***There are two sides to every story, right? Well, my husband will be telling his side of our story in the next upcoming posts, including this one. I asked him to write up his interpretation of how we met and submit it to me, kind of like how I solicited his help with my NAL team…heehee! Just in case you missed previous posts, I have them all uploaded here! Enjoy! Oh, just in case you haven’t done so already, check out the About Me section of the blog to get to know more about me, ya dig? Now, on with his story….
I had moved into a homey section of a new city. It was a small section of the city, not far from where I worked.

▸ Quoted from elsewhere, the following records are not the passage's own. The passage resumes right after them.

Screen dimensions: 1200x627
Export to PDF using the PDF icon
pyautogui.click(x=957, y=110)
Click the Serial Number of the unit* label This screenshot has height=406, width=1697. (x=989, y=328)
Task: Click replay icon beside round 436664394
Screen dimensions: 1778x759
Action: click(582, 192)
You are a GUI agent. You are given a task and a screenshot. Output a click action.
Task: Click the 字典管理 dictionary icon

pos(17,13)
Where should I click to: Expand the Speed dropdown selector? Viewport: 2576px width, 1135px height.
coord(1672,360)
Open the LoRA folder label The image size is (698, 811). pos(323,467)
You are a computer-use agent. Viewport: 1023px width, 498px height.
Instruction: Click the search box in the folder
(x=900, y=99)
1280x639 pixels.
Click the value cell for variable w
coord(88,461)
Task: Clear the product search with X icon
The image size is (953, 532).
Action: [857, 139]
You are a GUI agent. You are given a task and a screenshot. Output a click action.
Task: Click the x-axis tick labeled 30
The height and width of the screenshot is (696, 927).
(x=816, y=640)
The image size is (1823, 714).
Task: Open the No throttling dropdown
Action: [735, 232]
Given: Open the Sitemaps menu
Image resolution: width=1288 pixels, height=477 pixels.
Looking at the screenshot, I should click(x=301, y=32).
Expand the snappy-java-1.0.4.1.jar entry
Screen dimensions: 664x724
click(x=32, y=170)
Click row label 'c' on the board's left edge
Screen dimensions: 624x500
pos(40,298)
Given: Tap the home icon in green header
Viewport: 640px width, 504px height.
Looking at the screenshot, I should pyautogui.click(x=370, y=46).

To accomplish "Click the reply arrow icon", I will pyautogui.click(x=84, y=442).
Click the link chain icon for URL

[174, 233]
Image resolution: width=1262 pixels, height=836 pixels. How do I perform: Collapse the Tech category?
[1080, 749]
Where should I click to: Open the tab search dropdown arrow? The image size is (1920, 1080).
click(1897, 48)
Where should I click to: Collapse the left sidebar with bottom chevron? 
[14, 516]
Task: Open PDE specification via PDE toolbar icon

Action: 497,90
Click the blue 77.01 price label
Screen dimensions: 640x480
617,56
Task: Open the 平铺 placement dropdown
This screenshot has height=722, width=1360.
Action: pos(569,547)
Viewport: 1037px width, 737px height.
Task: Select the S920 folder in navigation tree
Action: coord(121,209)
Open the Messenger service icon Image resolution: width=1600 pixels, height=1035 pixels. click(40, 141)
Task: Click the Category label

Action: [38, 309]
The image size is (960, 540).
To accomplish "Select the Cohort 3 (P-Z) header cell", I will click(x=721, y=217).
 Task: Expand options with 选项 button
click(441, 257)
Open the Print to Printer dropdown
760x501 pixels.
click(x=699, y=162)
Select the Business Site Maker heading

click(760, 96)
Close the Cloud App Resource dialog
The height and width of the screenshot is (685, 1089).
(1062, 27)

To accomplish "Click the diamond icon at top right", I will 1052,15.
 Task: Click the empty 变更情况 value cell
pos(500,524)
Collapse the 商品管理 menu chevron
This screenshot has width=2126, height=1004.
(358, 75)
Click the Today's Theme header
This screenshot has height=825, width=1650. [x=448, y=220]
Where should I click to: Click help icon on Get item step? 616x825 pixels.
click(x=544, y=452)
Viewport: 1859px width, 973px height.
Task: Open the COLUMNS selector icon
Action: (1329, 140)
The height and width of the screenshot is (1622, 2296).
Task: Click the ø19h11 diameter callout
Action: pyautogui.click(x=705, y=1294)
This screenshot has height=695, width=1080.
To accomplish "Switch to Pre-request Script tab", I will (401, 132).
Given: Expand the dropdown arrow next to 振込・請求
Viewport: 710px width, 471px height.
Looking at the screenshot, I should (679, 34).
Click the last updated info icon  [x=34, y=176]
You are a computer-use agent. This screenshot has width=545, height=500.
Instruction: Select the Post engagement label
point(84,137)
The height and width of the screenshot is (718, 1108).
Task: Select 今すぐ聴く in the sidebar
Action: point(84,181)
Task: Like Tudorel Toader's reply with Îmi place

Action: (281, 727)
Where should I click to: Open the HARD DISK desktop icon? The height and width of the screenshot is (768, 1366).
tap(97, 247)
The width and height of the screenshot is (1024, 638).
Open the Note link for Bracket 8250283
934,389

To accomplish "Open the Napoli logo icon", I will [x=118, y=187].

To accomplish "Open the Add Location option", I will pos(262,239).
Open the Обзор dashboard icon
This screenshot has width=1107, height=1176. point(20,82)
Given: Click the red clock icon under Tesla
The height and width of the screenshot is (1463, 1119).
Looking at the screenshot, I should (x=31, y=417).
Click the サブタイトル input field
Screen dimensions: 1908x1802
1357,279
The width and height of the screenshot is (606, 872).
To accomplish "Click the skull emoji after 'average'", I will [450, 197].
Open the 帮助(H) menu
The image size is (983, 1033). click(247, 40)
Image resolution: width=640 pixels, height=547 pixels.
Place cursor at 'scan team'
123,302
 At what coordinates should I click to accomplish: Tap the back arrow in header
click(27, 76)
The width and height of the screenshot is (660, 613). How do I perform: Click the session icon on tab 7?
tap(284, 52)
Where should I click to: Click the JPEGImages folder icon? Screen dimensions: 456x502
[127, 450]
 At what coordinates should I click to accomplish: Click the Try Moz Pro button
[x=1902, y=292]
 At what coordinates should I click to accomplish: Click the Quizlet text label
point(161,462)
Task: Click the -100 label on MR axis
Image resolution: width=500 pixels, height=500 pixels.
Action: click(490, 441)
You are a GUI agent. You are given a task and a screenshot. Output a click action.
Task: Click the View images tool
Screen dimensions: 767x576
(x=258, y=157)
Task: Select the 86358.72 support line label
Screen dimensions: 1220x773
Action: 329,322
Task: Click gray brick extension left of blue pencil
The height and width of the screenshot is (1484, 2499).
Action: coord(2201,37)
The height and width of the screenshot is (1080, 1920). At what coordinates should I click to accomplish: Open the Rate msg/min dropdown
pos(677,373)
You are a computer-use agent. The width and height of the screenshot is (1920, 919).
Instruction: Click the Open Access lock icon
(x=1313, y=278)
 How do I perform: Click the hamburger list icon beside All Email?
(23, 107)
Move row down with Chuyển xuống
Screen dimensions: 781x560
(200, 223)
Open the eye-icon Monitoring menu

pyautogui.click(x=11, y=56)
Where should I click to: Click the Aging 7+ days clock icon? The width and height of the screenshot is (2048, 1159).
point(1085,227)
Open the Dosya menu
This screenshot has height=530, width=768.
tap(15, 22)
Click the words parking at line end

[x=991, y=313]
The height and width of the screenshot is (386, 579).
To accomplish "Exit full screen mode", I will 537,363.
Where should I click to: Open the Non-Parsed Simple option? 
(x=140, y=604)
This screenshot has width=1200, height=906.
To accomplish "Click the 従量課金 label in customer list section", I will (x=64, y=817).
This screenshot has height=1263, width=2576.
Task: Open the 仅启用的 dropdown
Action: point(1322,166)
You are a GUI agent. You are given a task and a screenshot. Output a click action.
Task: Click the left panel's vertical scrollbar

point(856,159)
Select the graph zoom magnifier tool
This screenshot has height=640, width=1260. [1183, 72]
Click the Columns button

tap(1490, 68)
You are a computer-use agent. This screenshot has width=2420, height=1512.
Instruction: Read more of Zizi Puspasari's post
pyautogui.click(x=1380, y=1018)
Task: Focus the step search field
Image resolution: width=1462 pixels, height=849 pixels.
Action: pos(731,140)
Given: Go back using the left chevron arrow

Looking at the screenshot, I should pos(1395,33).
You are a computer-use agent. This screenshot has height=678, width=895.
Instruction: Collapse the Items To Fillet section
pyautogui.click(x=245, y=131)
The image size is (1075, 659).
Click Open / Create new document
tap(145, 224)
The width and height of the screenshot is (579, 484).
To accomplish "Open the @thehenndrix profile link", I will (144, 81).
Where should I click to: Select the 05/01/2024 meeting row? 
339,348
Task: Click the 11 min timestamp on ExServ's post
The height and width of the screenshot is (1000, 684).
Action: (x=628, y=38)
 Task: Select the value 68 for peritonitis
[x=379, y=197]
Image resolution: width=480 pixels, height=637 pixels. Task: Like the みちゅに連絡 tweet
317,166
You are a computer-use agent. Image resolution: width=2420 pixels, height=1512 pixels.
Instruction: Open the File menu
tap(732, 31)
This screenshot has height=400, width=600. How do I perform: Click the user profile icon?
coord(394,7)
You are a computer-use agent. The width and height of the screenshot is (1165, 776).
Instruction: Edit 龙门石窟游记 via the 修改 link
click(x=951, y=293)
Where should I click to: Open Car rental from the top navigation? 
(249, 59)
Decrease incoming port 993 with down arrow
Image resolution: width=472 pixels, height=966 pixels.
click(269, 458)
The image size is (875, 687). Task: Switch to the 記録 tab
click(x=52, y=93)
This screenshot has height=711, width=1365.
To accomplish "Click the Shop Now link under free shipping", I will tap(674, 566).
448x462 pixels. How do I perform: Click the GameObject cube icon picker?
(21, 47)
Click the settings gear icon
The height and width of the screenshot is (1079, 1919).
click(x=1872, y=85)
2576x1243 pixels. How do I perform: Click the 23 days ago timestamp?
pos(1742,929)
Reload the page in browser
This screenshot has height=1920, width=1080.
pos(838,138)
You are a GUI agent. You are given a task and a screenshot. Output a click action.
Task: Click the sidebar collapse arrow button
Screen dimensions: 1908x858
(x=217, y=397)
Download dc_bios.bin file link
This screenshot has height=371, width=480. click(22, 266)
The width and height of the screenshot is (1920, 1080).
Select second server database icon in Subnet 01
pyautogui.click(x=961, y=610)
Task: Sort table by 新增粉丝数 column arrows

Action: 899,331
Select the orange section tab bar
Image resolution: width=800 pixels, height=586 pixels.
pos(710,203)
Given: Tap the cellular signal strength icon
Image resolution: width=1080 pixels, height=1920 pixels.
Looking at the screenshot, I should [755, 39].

In the area, there was a cafe. I would often frequent there as I worked on a long project. The owner was a kind woman who struck up conversations with seemingly everyone. While, the clientele was a group of local families who all knew each other. From bits and pieces of overheard conversation, it seemed like many of the families who frequented the cafe went to a nearby catholic school. In turn, on Saturdays, the environment was intolerable. A bellicose world of people sipping tea, innocent smiles, loose children, people catching up and “oh, I haven’t seen you in so long” conversations.
You see, I was from nowhere. That was what I preferred. I wanted to work and have a conversation that left as little of a memory behind as possible. I wanted my espresso and my coffee cake muffin and then to be left alone permanently.
I had intended this new city to be no different than Buenos Aires. I had lived in the Paris of South America for 18-months and made no friends, spoke to people only to order empanadas and pretended to be deaf in one instance when I encountered another stray traveler from the United States. I understood only English in a room of people speaking Spanish. For most people, this would be some form of torture, but, for me, it was peaceful.
There is nothing wrong with me. I can have normal conversations when prompted. I am amiable. I am good-natured. I can be gotten along with. I can make small talk. I am not peevish or awkward. However, to be honest, at some point, making friends seemed troublesome. This difficulty occurred around the time my parents divorced. I became malcontent with all relationships and maybe ended some unfairly. Nonetheless, I isolated my life and buried myself in what I was good at—writing.
So, I intended to treat this place like Buenos Aires. That plan was working fine, until I bumped into a woman at my job in the parking lot.